AllenNeuralDynamics / aind-fip-dff

This capsule takes an input raw NWB file of fiber data and creates processed DFF traces
MIT License
0 stars 0 forks source link

FIP timeseries is incorrectly aligned #5

Closed alexpiet closed 3 months ago

alexpiet commented 3 months ago

Looking at the NWB files generated from the pipeline there are two issues with time alignment

Image

Image

alexpiet commented 3 months ago

Done enough debugging to convince myself the data looks fine after NWB-Packaging-FiberPhotometry-Base-Capsule, so the issue must be in the aind-fip-dff capsule

I found the origin of the problem. In in the capsule NWB-Packaging-FiberPhotometry-Base-Capsule, the file code/util/aligned_fiber_to_nwb.py, the function clean_timestamps_Harp()

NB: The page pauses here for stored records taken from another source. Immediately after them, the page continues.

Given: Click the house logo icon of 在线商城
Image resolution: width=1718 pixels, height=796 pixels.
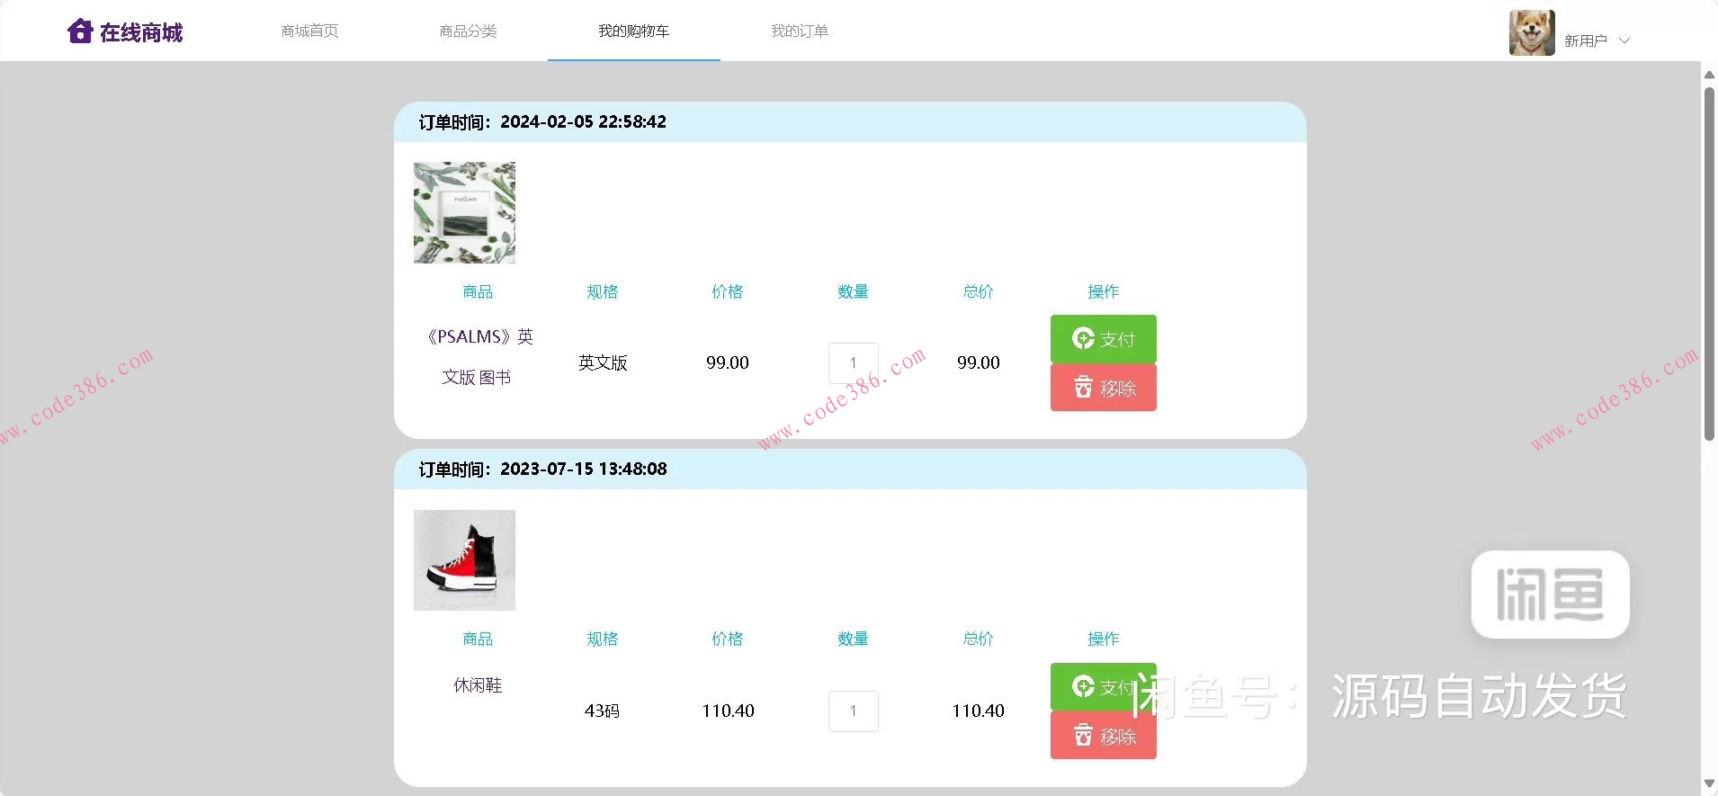Looking at the screenshot, I should (x=80, y=31).
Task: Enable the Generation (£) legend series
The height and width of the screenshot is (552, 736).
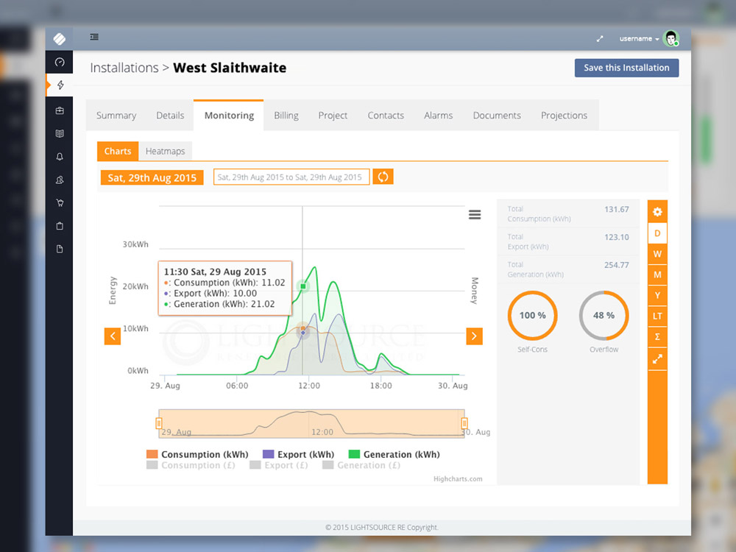Action: pyautogui.click(x=361, y=465)
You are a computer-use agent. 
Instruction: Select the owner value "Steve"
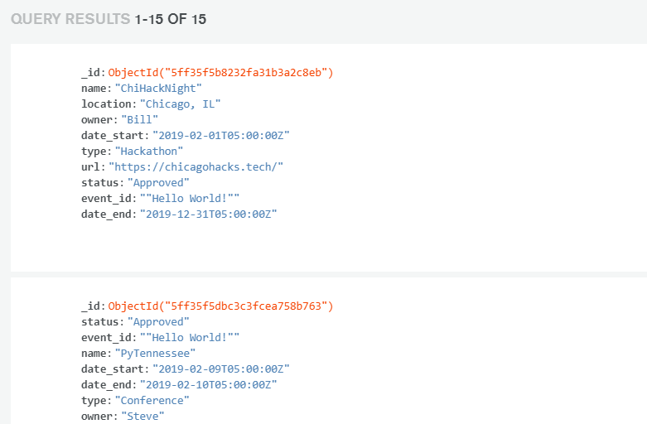coord(142,416)
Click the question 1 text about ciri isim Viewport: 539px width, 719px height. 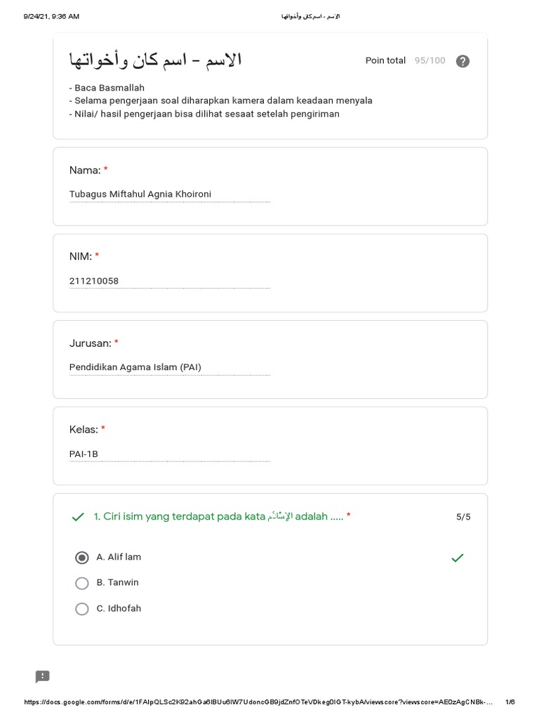click(222, 517)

Here is a script that demonstrates the problem. You need to change raw_data_dir to point to a raw data asset.

from pipeline.aligned_fiber_to_nwb import * 
# I made a package out of the utils in this capsule. The fact that these functions arent in libraries makes debugging much harder

# Change this path
raw_data_dir = '/Users/alex.piet/data/raw_data/behavior_717531_2024-08-07_09-01-02'

fiber_photometry_system, filenames = detect_fiber_photometry_system(raw_data_dir)
behavior_system = detect_behavior_recording_system(raw_data_dir)
df_fip_ses_cleaned = load_Homebrew_fip_data(filenames, fibers_per_file=2)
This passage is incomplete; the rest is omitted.